April 2005

Obituaries

Tommy Ayres

Tommy Ayres, 68, died March 6, 2005, of cancer at a Lafayette, La. hospital.

He worked at the Dallas Times Herald and as a pioneering investigative reporter at WFAA-TV (Channel 8) in Dallas. He left the Times Herald and was named general manager of the weekly Balch Springs Sentinel in 1967. That same year, he purchased the Seagoville Star.

Ayres started his journalism career in Louisiana with the Monroe Morning World. He came to the Times Herald in 1964 from the Orange Leader.

Kevin Carmody

Kevin Carmody died March 9, 2005.

He was known for his dogged reporting on environmental issues and was an Austin American-Statesman reporter since 2000.

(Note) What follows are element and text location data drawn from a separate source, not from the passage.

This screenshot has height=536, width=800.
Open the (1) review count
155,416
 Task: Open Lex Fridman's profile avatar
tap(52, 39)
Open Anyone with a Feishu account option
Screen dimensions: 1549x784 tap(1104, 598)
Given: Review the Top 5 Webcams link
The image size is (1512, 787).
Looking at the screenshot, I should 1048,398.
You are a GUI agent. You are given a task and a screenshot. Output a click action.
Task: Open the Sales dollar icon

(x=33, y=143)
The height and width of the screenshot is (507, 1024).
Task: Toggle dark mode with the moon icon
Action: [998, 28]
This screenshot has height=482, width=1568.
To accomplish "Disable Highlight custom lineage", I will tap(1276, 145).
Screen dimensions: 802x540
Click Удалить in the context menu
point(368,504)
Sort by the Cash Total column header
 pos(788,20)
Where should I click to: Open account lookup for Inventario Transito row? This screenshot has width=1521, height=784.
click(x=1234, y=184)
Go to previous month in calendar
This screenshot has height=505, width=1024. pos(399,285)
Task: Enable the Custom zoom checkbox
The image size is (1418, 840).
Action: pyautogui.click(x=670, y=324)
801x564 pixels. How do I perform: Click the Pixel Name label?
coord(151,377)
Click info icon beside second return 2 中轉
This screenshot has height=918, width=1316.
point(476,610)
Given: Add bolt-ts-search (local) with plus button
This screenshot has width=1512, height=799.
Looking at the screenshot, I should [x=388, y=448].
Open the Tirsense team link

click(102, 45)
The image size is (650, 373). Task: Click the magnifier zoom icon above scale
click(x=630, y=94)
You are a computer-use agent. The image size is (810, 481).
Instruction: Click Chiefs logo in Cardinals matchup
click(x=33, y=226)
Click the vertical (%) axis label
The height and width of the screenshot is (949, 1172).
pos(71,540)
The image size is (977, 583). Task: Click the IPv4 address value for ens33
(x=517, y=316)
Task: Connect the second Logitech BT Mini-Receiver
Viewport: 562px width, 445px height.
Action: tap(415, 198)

Carmody was one of the founding members of the Society of Environmental Journalists.

After graduating from Marquette in 1980, he worked at newspapers including the Milwaukee Sentinel and The Beaumont Enterprise, The Daily Progress in Charlottesville, Va., and the Daily Southtown in suburban Chicago.

Leslie P. Daughtry Sr.

Leslie P. Daughtry Sr., 75, publisher emeritus of The Galveston County Daily News, died March 13, 2005, after a 20-year battle with cancer.

Daughtry’s 35-year career in newspapers began at The Montgomery (Ala.) Advertiser.

He came to Galveston in 1967 when newspaper entrepreneur B. Carmage Walls purchased the Galveston paper.

He ran the paper for 20 years and remained president of Galveston Newspapers Inc. until 1997.

Franklin Ross Pardue

Franklin Ross Pardue, 81, died March 8, 2005, in San Antonio.

Pardue was a third-generation publisher and editor of the Alvarado Bulletin, founded by his grandfather in 1888.

Except for a year in the military, Pardue spent his life at the Bulletin until he sold the newspaper in the late 1980s.

John Harold Shaw

John Harold Shaw died suddenly Feb. 20, 2005.

He was editor of the Waxahachie Daily Light, DeSoto Today and the Bonham Favorite, and once owned and edited the Ladonia News and Honey Grove Signal-Citizen.

James Werst Jr.

James Lee “Mike” Werst Jr., 89, died on March 19, 2005, in Big Lake, where he had been publisher of The Big Lake Wildcat since 1947.

Werst was born on Dec. 18, 1915, in San Angelo, where his grandfather and father had worked as printers on the old San Angelo Weekly Standard.

His son, David Werst, and wife Ramona of Big Lake, currently operate the Wildcat.